The majority of patients seemed to be describing work with the Perceptual component of the ETC when they stated that through the use of formal artistic elements such as colour, line, shape and surface they could regulate emotions in a measured way. However, patients’ preferred approach to material handling also played an important role (for example, intensive kinaesthetic kneading of clay or symbolically depicting with it). Therapists indicated that a measured way of working allowed participants to explore their feelings gradually; they discovered and experienced their emotions without being overwhelmed. They observed this in the artworks in which patients made creative transitions with formal art elements such as colour, shape, composition and the ways in which materials were used.

Figure 6. Assignment ‘Warming up’ based on the emotion anger.

Figure 6. Assignment ‘Warming up’ based on the emotion anger.

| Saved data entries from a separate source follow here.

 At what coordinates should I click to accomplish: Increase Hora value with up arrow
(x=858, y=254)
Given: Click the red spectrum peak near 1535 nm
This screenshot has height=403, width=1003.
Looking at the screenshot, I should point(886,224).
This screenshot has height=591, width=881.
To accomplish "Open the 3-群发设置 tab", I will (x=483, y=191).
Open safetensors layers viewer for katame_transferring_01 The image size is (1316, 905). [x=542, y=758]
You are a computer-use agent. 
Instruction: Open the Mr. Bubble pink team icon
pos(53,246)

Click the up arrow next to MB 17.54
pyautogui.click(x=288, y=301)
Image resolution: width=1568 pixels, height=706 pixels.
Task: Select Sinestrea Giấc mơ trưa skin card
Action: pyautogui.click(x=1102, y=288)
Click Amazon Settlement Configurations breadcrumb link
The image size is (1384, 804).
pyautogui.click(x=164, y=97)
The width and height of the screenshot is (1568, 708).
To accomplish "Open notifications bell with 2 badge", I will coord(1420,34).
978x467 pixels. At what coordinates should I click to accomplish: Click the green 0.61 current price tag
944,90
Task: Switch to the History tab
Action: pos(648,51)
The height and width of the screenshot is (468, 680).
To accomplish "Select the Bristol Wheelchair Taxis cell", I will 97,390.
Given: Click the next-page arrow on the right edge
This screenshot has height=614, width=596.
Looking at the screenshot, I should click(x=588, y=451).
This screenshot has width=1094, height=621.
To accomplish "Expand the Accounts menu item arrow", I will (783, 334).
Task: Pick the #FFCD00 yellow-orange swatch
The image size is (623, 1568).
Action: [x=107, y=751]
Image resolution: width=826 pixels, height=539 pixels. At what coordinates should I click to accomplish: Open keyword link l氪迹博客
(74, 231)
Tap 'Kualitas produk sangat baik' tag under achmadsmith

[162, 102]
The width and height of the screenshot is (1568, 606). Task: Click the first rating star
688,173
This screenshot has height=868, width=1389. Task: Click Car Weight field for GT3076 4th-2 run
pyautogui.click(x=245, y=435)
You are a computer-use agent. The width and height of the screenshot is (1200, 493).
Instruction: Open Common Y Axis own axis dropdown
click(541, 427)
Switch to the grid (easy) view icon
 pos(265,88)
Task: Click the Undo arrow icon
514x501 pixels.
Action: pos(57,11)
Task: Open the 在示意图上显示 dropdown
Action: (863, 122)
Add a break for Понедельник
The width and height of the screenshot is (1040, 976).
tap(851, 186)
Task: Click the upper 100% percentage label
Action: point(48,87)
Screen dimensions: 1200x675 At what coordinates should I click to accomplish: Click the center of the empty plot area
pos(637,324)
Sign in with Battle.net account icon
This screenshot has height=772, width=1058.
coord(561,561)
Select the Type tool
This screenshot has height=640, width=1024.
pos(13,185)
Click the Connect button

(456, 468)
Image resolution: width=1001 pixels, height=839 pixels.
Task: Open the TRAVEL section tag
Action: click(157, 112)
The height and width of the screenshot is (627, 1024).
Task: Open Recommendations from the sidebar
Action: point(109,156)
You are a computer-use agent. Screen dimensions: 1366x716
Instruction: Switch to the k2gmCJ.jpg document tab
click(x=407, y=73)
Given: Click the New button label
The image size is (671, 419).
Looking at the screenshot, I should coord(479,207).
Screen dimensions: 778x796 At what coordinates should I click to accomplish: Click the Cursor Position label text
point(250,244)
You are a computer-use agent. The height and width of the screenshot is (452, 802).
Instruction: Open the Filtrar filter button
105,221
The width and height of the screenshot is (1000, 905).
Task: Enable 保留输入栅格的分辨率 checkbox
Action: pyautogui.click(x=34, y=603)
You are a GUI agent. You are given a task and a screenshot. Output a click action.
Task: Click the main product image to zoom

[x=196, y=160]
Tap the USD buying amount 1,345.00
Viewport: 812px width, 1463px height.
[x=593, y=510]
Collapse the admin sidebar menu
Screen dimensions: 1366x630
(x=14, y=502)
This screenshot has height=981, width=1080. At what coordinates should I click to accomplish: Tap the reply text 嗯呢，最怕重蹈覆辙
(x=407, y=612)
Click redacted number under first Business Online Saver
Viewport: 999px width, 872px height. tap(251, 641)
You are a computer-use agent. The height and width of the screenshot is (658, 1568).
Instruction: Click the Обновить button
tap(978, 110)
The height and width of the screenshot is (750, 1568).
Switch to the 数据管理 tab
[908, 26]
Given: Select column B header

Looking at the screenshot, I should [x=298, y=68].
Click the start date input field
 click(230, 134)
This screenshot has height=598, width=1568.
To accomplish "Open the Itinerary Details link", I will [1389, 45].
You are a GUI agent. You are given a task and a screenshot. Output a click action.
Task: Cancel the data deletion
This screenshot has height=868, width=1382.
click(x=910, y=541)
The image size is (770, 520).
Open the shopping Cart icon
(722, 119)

The art therapists commented on striking changes that they observed in the middle of the intervention period in all art processes. They noted that when patients experienced a sense of psychological safety, more space was given to emotions and that patients seemed to experiment with alternative behaviour to develop new patterns in emotions, thoughts or actions.

I came across my own pattern … I notice, for example, that as soon as I started working with others I was focused on what the other person wanted and that is very, very tiring. (Through the art therapy process) I felt at ease to practise with focusing more on myself. (female, 21 yrs)

Intensity of emotion was revealed through the artwork and experienced in behaviour as well. It seemed that midway through the series, material interaction freed participants to express themselves differently and more spontaneously. Artworks created in subsequent sessions also allowed increased space for expressing strong emotions. For example, by experimenting with the Sensory component, a patient practised new behaviour that allowed greater emotional and symbolic expression in later sessions. An illustration of this can be seen in the transition noted in the three following pieces (). In the first image, this patient was invited to experiment in a Kinesthetic/Sensory process; this created the freedom and space to enable her to express the intensity of emotion in artwork 2 and the symbolic representation in artwork 3.

Figure 7. Assignment ‘Emerging’ (female, 21 yrs).

Figure 7. Assignment ‘Emerging’ (female, 21 yrs).

Figure 8. Assignment ‘Monster’ (female, 21 yrs).

Figure 8. Assignment ‘Monster’ (female, 21 yrs).

Figure 9. Assignment ‘The tormentor’ (female, 21 yrs).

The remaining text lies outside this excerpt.